# r4ib9s dot com tried to credit / debit card scam me



## Deleted member 473940 (Dec 16, 2018)

Hi guys.
So r4ib9s accepts paypal method as well as cards. I have purchased sx pro from them using paypal in the past.
2 nights ago, I ordered a SX OS from them. I used my debit card to make the payment this time.

I use my pre-pay debit card when it comes to shopping online from "non-reputable" places.

I woke up this morning with 10 notification of r4ib9s (their payment name: growupwealth) trying to take weird payment amounts from my card. But my card declined those payments.

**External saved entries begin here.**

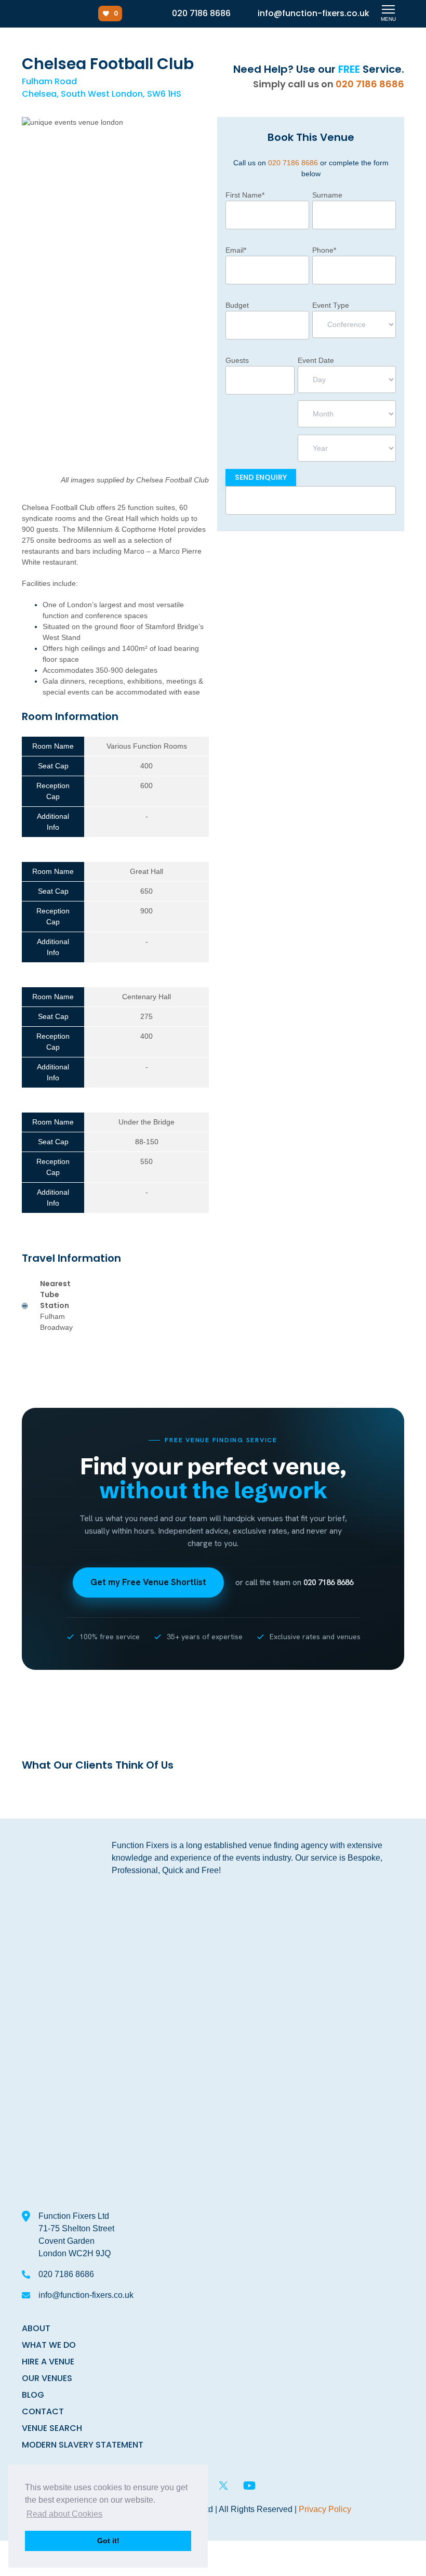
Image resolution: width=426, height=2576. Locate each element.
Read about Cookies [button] (64, 2513)
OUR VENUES (47, 2378)
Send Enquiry (261, 477)
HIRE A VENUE (48, 2362)
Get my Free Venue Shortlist (148, 1582)
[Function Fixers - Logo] (40, 14)
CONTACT (43, 2411)
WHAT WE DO (49, 2345)
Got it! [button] (108, 2540)
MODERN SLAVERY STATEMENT (82, 2445)
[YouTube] (249, 2485)
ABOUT (36, 2328)
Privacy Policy (325, 2509)
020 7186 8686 (370, 83)
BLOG (33, 2395)
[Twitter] (223, 2485)
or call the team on (294, 1582)
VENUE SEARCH (52, 2428)
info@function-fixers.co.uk (86, 2295)
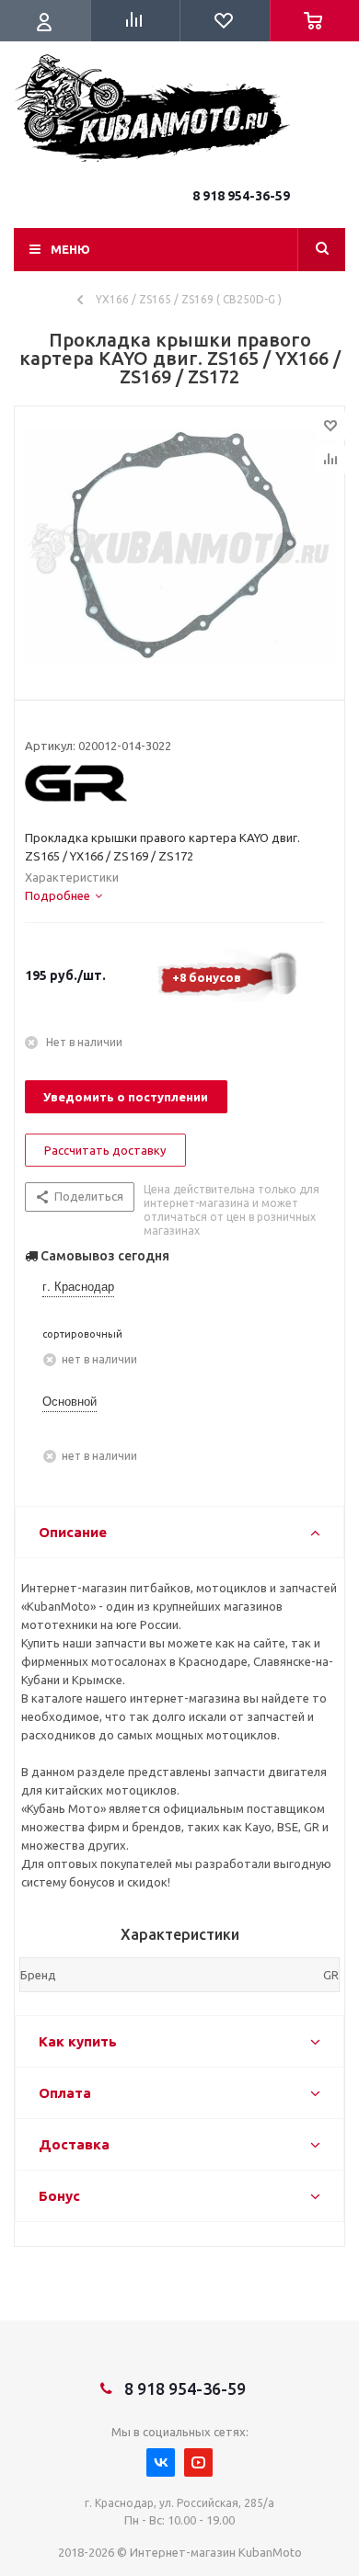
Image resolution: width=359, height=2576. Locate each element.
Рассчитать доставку (105, 1150)
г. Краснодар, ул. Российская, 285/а (179, 2503)
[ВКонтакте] (160, 2462)
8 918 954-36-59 (241, 195)
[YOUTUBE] (198, 2462)
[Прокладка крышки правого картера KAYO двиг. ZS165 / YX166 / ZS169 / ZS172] (179, 548)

Their shipping of sx os pro / as well as sx os was fast so here I was all happy.

Be careful


----------



## migles (Dec 16, 2018)

thanks for the warn, and yeah thoose disposable 1 use visa cards are the best, i also got that!


----------



## Deleted member 473940 (Dec 16, 2018)

migles said:


> thanks for the warn, and yeah thoose disposable 1 use visa cards are the best, i also got that!



Pre-paid cards are GREAT!
I know these sites arent really the most trust worthy of places to buy from, but wow. Really surprised about their attempt to take MONEY from me without any reason behind it..


----------



## larrypretty (Dec 22, 2018)

So the better way to pay for SX OS or SX Pro is Paypal in my mind. Also the site you mention without Https.


----------



## zoogie (Dec 22, 2018)

Only buy from nds-card or modchipsdirect.

Everything else is fly-by-night scam artistry.


----------



## larrypretty (Dec 22, 2018)

zoogie said:


> Only buy from nds-card or modchipsdirect.
> 
> Everything else is fly-by-night scam artistry.


I don't think, " everything else ", there are still sites(r43dsorg, mod3dscard.com, they have good reputation too)can be tusted, include the 2 you mention.


----------